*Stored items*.
- - - -

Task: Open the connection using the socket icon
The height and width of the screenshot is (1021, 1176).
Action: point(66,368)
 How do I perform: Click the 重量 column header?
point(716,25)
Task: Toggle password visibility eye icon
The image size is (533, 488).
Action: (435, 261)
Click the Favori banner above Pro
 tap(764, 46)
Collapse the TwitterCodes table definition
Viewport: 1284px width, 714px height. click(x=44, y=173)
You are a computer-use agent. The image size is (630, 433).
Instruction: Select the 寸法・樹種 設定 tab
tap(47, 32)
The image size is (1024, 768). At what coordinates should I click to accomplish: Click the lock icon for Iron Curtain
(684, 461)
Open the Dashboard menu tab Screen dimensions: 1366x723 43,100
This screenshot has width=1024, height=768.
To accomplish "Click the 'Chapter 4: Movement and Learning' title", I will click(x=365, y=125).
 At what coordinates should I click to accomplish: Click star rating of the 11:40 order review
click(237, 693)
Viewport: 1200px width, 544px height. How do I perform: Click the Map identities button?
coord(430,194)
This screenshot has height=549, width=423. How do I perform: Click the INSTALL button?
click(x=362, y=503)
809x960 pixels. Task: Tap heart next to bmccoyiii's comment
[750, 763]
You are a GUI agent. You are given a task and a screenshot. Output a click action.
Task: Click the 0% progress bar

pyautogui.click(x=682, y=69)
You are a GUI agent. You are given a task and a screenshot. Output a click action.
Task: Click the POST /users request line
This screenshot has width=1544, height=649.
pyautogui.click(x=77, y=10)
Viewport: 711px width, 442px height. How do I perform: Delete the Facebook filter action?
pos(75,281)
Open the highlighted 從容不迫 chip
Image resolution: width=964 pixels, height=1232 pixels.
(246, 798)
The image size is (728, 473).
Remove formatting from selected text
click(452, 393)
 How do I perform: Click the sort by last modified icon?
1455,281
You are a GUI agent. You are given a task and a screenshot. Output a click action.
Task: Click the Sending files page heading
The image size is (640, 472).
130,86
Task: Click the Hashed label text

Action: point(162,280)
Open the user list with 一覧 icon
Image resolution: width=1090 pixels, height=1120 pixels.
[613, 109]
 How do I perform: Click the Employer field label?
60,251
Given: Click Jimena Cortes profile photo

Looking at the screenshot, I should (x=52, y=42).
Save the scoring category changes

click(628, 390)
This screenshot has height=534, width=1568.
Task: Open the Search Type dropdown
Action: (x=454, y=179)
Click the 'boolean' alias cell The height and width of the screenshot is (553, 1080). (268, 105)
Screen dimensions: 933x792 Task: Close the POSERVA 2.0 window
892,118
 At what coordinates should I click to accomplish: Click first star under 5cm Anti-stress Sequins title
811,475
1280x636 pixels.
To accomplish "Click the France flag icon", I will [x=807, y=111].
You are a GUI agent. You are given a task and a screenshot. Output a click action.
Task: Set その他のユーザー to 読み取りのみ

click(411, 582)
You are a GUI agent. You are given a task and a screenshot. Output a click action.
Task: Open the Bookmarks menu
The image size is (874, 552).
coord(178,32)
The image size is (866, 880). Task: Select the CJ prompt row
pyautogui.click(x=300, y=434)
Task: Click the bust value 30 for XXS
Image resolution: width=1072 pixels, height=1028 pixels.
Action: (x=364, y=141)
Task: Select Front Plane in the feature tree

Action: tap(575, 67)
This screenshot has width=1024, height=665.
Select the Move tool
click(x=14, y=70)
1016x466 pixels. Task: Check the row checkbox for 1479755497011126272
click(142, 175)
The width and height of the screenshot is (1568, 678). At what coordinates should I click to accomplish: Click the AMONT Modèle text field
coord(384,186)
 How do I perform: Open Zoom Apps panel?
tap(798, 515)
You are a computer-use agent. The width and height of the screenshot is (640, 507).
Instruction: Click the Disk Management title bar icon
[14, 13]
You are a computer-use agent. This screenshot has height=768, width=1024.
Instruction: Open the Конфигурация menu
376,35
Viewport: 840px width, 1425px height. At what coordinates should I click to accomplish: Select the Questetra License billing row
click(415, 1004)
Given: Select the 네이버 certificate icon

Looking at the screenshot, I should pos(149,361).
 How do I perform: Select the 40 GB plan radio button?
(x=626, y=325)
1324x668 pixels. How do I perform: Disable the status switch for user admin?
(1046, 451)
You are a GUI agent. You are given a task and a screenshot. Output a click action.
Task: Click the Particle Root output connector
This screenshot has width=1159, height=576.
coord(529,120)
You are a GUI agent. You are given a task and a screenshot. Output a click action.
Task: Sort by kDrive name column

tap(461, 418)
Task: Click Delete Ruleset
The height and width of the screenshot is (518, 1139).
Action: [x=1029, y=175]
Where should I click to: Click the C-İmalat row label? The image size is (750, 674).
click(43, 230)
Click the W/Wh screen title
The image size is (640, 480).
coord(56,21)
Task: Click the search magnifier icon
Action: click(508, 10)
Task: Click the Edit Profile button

- - - -

*What needs to be done*. The first line of the entries above marks where to begin; repeat each line exactly through the one that contains "Open the user list with 一覧 icon", and include that line.

*Your solution*.
Task: Open the connection using the socket icon
The height and width of the screenshot is (1021, 1176).
Action: point(66,368)
 How do I perform: Click the 重量 column header?
point(716,25)
Task: Toggle password visibility eye icon
The image size is (533, 488).
Action: (435, 261)
Click the Favori banner above Pro
 tap(764, 46)
Collapse the TwitterCodes table definition
Viewport: 1284px width, 714px height. click(x=44, y=173)
You are a computer-use agent. The image size is (630, 433).
Instruction: Select the 寸法・樹種 設定 tab
tap(47, 32)
The image size is (1024, 768). At what coordinates should I click to accomplish: Click the lock icon for Iron Curtain
(684, 461)
Open the Dashboard menu tab Screen dimensions: 1366x723 43,100
This screenshot has width=1024, height=768.
To accomplish "Click the 'Chapter 4: Movement and Learning' title", I will click(x=365, y=125).
 At what coordinates should I click to accomplish: Click star rating of the 11:40 order review
click(237, 693)
Viewport: 1200px width, 544px height. How do I perform: Click the Map identities button?
coord(430,194)
This screenshot has height=549, width=423. How do I perform: Click the INSTALL button?
click(x=362, y=503)
809x960 pixels. Task: Tap heart next to bmccoyiii's comment
[750, 763]
You are a GUI agent. You are given a task and a screenshot. Output a click action.
Task: Click the 0% progress bar

pyautogui.click(x=682, y=69)
You are a GUI agent. You are given a task and a screenshot. Output a click action.
Task: Click the POST /users request line
This screenshot has width=1544, height=649.
pyautogui.click(x=77, y=10)
Viewport: 711px width, 442px height. How do I perform: Delete the Facebook filter action?
pos(75,281)
Open the highlighted 從容不迫 chip
Image resolution: width=964 pixels, height=1232 pixels.
(246, 798)
The image size is (728, 473).
Remove formatting from selected text
click(452, 393)
 How do I perform: Click the sort by last modified icon?
1455,281
You are a GUI agent. You are given a task and a screenshot. Output a click action.
Task: Click the Sending files page heading
The image size is (640, 472).
130,86
Task: Click the Hashed label text

Action: point(162,280)
Open the user list with 一覧 icon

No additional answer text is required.